Interview avec Michael Below, membre du groupe berlinois FelS(Pour un courant de gauche) et de la Gauche Interventionniste (IL), réalisée par Anne Joly.
(cf. http://www.dazwischengehen.org/)
Comment est venue l’idée de créer la Gauche interventionniste(IL) ? La mobilisation pour le contre sommet du G8 à Cologne en 1999 a été ressentie comme un échec, parce que tous les groupes de gauche étaient très divisés et incapables de mettre sur pied des actions communes. Il y a eu beaucoup de discussions pour trouver comment améliorer la mobilisation. L’issue de ces débats fut de créer une large fédération pour mener une politique de gauche radicale mais en adoptant des formes nouvelles d’action basées sur des coordinations larges. C’est ce qui a fonctionné pour la mobilisation « block G8 », à Rostock. Certains trouvent que c’était une fédération trop large, et donc trop peu radicale. Je pense que c’était un succès, précisément parce que la mobilisation était si large. C’était une sorte d’enfreinte générale à la loi, une véritable rupture dans les rapports de force, même si elle fut éphémère. Avec la IL, on essaie de conserver cet esprit. Des groupes très différents dans toute l’Allemagne en sont membres : surtout des groupes de la « gauche non dogmatique » : groupes anti-répression, groupes antifa, groupes antiracistes, des rédactions de journaux, mais aussi des groupes traditionnels communistes. On se réunit régulièrement, soit à l’échelle régionale, soit fédérale. Le défi est maintenant de durer et de développer des contenus politiques communs.

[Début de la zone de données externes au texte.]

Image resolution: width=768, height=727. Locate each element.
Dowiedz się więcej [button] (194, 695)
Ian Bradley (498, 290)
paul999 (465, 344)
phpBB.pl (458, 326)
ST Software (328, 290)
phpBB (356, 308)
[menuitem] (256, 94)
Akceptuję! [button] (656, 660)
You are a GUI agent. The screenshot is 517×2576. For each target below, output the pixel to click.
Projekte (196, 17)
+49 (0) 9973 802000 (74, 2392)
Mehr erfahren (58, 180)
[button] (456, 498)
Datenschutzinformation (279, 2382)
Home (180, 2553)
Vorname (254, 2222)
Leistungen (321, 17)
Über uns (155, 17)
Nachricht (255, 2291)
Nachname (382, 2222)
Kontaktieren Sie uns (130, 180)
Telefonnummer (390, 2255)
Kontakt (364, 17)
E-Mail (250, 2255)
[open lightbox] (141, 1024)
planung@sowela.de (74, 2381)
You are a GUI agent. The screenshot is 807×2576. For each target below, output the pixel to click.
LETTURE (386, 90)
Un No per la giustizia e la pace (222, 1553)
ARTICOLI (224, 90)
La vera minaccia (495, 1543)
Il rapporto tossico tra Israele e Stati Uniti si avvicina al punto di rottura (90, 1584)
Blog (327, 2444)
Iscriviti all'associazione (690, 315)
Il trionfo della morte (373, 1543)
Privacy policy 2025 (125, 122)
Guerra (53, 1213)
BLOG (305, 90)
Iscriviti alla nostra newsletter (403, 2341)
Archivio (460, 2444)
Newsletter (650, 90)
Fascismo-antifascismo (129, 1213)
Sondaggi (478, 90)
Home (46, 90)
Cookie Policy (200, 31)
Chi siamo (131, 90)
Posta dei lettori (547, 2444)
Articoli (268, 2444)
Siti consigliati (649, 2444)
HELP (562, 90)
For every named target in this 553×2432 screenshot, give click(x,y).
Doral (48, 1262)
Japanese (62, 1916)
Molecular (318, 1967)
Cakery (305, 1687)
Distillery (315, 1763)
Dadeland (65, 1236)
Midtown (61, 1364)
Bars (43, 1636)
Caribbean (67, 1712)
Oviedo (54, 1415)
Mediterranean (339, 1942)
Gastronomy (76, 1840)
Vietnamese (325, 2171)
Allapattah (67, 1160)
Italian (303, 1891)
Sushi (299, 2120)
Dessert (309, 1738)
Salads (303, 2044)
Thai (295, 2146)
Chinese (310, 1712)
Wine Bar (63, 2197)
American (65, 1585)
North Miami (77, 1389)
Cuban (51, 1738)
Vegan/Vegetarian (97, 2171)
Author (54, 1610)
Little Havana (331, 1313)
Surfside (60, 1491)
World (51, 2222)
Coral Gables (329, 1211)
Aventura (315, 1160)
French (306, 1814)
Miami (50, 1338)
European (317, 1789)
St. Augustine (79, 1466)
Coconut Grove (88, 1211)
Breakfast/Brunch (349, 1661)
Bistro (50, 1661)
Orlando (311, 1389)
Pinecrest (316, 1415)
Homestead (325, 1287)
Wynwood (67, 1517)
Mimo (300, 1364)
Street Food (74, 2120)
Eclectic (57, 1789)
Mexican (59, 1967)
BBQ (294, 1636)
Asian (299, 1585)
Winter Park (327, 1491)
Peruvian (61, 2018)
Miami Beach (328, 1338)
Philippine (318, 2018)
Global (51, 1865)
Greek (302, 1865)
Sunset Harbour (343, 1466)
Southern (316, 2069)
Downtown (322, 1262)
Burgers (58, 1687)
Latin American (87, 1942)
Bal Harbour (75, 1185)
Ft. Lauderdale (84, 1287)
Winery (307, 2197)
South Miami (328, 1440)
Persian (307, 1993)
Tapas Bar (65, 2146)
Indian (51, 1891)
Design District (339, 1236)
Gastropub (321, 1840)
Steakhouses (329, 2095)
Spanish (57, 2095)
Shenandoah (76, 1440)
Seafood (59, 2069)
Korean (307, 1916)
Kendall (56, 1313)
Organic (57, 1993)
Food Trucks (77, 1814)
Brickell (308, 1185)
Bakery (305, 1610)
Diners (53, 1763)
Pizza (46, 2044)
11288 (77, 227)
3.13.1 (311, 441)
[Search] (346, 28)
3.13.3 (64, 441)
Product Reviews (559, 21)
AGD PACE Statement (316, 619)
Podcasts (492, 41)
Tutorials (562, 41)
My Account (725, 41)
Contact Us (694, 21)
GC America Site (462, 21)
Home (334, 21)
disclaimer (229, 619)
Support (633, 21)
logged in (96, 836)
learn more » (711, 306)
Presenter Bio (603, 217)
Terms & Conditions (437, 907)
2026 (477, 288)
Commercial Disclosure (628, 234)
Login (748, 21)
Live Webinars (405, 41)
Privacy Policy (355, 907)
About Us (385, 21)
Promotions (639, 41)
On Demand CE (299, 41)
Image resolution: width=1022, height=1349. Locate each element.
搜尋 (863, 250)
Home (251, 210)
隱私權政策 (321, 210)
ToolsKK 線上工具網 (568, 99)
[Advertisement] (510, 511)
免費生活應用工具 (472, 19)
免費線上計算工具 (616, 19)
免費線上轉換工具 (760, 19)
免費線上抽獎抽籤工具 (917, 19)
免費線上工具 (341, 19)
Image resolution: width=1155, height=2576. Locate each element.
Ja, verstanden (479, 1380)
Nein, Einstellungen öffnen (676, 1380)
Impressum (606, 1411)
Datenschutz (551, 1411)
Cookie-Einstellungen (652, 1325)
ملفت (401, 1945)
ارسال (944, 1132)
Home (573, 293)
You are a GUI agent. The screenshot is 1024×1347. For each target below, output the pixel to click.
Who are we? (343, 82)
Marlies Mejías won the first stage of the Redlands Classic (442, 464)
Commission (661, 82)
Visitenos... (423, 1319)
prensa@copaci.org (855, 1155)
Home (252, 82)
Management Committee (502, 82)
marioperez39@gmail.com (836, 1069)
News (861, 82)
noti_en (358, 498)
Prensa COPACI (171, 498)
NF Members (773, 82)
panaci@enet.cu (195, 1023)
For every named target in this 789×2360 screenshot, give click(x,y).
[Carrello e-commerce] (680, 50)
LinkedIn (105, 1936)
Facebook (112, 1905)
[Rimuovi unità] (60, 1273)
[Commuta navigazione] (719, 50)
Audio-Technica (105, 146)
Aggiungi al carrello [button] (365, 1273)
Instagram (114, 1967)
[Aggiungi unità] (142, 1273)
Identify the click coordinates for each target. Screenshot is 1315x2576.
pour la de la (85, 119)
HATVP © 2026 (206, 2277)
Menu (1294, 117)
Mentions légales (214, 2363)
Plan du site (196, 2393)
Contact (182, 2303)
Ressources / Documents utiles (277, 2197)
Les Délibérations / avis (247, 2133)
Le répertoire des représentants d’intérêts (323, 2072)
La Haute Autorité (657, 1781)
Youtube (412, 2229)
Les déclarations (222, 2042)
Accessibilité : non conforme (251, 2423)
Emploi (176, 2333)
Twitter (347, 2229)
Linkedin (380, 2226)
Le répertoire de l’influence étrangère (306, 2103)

La IL semble avoir permis à la gauche radicale de revenir sur le devant de la scène dans les mobilisations récentes. La scène extraparlementaire sort-elle de son isolement ? Comment ont évolué les relations avec Die Linke ? Les manifestations du 28 mars « Nous ne payons pas pour vos profits », contre la politique de sauvetage des banques et de début avril contre l’anniversaire de l’OTAN ont été des succès. L’idée de travailler davantage avec d’autres groupes politiques a fait ses preuves. Nous collaborons aussi plus qu’avant avec des syndicats comme Ver.Di (syndicat du tertiaire). Mais nous avons toujours de gros désaccords avec Die Linke : le parti a, selon moi, utilisé la manifestation comme une plate-forme pour la campagne électorale. Et Gysi a eu un discours très populiste ! Leur positionnement à gauche n’est pas toujours clair. Nous sommes proches de certaines fractions, mais très éloignés d’autres ailes du parti.